The possibilities for catastrophic miscalculation are as infinite as those for betrayal because so many people on both sides must be trusted if so ambitious and risky an operation is to have a prayer of succeeding. Amid all the tension and paranoia Richter stirs up, he presents a raft of sharply drawn individuals that allows full expression of the tragic absurdity of the wall, which divided Germany and encircled West Berlin for 28 years.

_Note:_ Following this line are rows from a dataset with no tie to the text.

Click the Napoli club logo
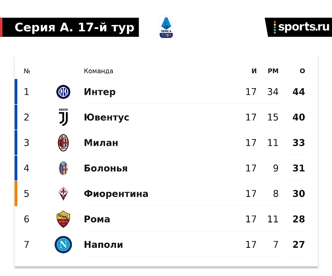 (x=63, y=245)
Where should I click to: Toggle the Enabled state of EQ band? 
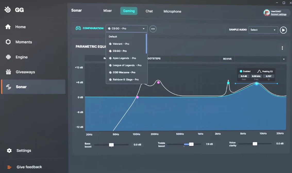(x=241, y=71)
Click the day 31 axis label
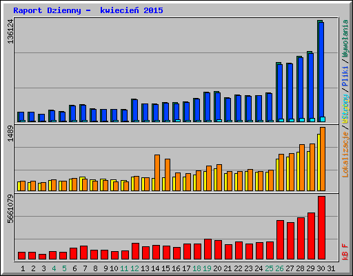The width and height of the screenshot is (353, 276). (x=331, y=268)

Artfully culled from a two-part, three-hour TV movie, “The Tunnel” has such strong performances and production values that in a version 20 minutes shorter it emerges as a fully theatrical film. For all the somberness of its circumstances, “The Tunnel” is terrifically stirring, even inviting audiences to cheer the heroes and hiss the villains. It is the kind of superbly crafted, intelligent entertainment -- a classic suspense thriller -- that nowadays is as welcome as it is rare.

*

‘The Tunnel’

MPAA rating: Unrated

Times guidelines: Too intense for youngsters

An Avatar Films presentation of a teamWorx production for Sat-1 in association with Beta Cinema. Director Roland Suso Richter. Producers Nico Hofmann, Ariane Krampe. Screenplay Johannes W. Betz. Cinematographer Martin Langer. Editor Eva Schnare. Music Harald Kloser, Thomas Wanker. Production designer Michael Pfalzer. Art director Bettina Schmidt. In German with English subtitles. Running time: 2 hours, 37 minutes.